DIRECTIONS FOR THIS TASK
Whichever lines include the word "Given", copy them as they appear in the data.

RECORDED INFORMATION
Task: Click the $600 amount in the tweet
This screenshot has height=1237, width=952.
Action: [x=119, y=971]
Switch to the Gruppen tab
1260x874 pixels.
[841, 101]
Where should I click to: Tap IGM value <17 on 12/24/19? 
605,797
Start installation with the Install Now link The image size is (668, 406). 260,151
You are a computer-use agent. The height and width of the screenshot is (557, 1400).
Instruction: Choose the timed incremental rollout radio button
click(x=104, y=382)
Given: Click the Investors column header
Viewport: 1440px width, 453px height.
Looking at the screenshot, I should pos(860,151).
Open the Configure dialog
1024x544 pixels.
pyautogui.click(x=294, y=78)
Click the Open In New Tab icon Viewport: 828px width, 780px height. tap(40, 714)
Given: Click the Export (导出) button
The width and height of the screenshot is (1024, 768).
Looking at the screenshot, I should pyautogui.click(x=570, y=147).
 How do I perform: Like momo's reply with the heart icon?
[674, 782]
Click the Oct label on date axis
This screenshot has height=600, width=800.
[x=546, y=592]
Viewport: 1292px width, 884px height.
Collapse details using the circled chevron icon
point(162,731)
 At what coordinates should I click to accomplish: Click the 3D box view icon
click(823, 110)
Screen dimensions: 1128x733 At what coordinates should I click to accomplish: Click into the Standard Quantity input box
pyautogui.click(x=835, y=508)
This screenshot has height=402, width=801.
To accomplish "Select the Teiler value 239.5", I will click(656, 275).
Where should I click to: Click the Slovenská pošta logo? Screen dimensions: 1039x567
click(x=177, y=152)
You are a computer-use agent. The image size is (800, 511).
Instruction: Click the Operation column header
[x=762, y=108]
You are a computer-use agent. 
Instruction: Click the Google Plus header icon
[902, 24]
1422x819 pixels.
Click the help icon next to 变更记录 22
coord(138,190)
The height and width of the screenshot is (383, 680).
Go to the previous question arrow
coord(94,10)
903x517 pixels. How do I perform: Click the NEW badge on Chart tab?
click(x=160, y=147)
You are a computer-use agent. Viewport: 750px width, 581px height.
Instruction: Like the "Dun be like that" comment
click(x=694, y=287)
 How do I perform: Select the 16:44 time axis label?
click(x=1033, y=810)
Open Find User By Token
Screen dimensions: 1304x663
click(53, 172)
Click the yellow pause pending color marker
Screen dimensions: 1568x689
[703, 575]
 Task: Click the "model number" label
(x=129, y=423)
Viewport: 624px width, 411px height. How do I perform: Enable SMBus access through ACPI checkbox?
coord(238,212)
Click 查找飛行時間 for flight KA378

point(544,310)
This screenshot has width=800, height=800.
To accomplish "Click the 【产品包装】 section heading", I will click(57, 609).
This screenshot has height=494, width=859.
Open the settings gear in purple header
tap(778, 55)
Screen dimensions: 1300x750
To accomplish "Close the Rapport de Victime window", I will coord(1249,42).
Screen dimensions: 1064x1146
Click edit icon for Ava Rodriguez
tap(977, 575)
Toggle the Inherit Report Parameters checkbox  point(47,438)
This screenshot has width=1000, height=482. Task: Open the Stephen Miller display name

EXPECTED ANSWER
Given: Click the Investors column header
Given: Click the Export (导出) button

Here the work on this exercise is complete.